Michael, kendi yanında bulunanların da ona sadık kalacağını düşünmüştü. Bu bir hataydı. Obela, Kurtarıcı Azrael—Michael’ın kendisiyle bağlantılı olan en üst düzey yetenek—yeteneğini terk edip kaçtığı anda, Michael yanlış yaptığını fark etti. Obela onu yüz üstü bırakmıştı. Yetenek yöneticisi olarak sahip olduğu haklarını kullanarak, Michael’ın kontrolünden kurtulmak için kendi Azrael yeteneğini silmeye bile razı olmuştu.

Bunu telafi etmek için Feldway’in yardımıyla çevresindeki melekvari yetenek kullanıcılarına Nihai Hüküm (Ultimate Dominion) uygulayarak üzerlerindeki hâkimiyetini güçlendirmeyi denemişti…

…Sonuç olarak, mistikler artık problem değildi.
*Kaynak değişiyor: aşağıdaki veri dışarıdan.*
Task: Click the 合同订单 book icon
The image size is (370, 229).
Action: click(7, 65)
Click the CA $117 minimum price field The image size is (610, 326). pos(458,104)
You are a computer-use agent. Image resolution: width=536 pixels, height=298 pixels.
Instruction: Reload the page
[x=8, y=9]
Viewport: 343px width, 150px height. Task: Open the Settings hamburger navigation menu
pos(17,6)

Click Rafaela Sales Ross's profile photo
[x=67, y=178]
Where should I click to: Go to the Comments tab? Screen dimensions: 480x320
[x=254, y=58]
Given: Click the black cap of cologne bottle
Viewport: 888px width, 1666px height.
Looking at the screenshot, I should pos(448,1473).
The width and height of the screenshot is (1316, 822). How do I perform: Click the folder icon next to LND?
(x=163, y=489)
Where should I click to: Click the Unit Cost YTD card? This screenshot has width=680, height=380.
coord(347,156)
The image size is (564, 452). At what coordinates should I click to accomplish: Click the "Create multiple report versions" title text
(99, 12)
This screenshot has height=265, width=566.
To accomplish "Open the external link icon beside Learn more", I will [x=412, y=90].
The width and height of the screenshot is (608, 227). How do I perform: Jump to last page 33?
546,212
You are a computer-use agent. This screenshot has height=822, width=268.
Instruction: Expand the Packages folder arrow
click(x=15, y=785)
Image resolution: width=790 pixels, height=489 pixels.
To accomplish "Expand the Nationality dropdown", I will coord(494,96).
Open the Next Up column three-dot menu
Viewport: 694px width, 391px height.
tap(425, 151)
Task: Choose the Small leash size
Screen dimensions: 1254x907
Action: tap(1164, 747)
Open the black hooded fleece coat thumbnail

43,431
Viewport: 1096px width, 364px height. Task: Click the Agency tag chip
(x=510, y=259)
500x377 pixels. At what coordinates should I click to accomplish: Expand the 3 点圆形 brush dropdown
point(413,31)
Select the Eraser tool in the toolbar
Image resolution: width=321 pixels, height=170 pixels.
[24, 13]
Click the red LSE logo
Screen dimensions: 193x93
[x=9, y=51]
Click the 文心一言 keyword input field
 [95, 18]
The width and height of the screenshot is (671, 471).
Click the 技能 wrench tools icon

Böcek ırkı (insectors) yine de ihanet edebilirdi ama onların çıkarları da neticede Michael’larınkine yakındı. Onları yakından izlemek gerekiyordu, ancak savaş meydanı hazırlanır hazırlanmaz gerisi kendiliğinden çözülürdü.

Bu savaş alanı, Michael’ın böcek ırkıyla anlaşma imzaladığı topraktı. Michael, Zeranus’a, kendi bölgesinden iyice ayrıldıktan sonra burayı ele geçirebileceğine dair söz vermişti. Ve evet, orada yaşayan biri varsa, böcek ırkı onları ortadan kaldırmak zorundaydı. Yani Michael, Zeranus’u en zorlu çarpışmanın içine sürmeyi planlıyordu.

Yani orayı yakından gözlemleyecekti ama çözülmesi gereken birkaç mesele vardı. İlki, tahmin edeceğin gibi, hain Obela’yla nasıl baş edileceğiydi. Mistikler, Feldway’e bağlı kalacaklarına yemin etmişti; dolayısıyla morallerini dert etmesine gerek yoktu. Tehlike seviyelerini düşününce, aslında onları sonra da halledebilirdi ama Michael içinden bunun pek de iyi bir fikir olmadığını hissediyordu.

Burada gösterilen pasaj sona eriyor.